First, stain the whole box with your lighter stain, following the instructions on the package.
Once that's dry, add some realistic-looking damage or weathering: drop the box on its corners a few times to dent/round them off, get something hard and heavy and drop it on top of the box to add dents and gouges, etc.: get creative, but not too creative.
Now, use the dark stain to add "dirt": rub the stain over the box, then immediately wipe it off, but don't do too good a job. The dark stain will remain in the dents and gouges, but not on the surface. Leave more dark stain along the edges and around the hardware. Use a toothbrush to flick stain onto the box to imitate mildew spots.
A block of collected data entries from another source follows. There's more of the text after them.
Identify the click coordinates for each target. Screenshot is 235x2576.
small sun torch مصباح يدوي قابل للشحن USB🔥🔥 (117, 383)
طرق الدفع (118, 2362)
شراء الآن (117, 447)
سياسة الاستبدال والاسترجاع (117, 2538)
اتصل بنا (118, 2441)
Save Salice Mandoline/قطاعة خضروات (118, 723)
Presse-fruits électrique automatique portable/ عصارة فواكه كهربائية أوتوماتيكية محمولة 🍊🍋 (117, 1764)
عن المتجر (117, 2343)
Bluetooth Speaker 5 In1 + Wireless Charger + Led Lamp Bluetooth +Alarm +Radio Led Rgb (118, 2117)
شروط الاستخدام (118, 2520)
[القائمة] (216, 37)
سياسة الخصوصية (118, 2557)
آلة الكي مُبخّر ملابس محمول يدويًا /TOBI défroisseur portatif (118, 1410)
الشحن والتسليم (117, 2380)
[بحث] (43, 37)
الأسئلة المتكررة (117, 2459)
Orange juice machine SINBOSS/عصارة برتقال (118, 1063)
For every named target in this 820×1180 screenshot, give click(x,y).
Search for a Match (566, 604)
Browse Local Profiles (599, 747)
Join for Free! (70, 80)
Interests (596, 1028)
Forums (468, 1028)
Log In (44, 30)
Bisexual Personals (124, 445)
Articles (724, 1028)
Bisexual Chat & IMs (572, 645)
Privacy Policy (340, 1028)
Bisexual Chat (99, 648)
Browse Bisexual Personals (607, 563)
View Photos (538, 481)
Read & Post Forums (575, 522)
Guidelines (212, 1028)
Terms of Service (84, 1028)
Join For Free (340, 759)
Look up some pictures of the type of old chest you're trying to imitate to figure out where the "dirt" should go.
Once the darker stain has dried as well, and you're reasonably satisfied with how it looks, finish the box with a varnish or polyurethane coating. This is what will make it durable; it will also deepen the colors of the stains. If the result starts looking unrealistic, wait for the varnish to dry, then basically sand it off (or mostly off), adjust the stain, let dry, and varnish again.
If you want to reproduce the metal strapping of the classical "treasure chest", you have several options.
Option 1, you can get what's called "tooling foil" or "embossing foil" at the craft store. It's basically like aluminum foil, only much heavier than even the heavy-duty foil you can buy for culinary purposes. However, it's still light enough that it can be pretty easily cut with ordinary scissors (well, OK, so don't use your nice Gingher fabric scissors - steal the kids' craft scissors instead). To use it, cut out strips in the shape you want, and glue or nail them to your box. You can then use your wood stain to give the metal a more distressed finish. If the stain doesn't seem to be sticking, rub the metal with steel wool to remove the protective finish, and then try again.
Option 2, you can try doing the same thing as option 1, just using ordinary heavy-duty aluminum foil and glue. You can even spray-paint the foil with brass-colored paint. The advantage of this, besides being cheaper, is that the thickness of regular aluminum foil is more in proportion with your small box than the 36 gauge stuff, so you can go ahead and, say, wrap the edges of the opening in a realistic-looking manner, without danger of preventing the box from closing properly.
Option 3, you can get some brass-colored craft paint and paint on the strapping. Do this after staining but before varnishing, and then varnish everything once both the stain and the paint are dry.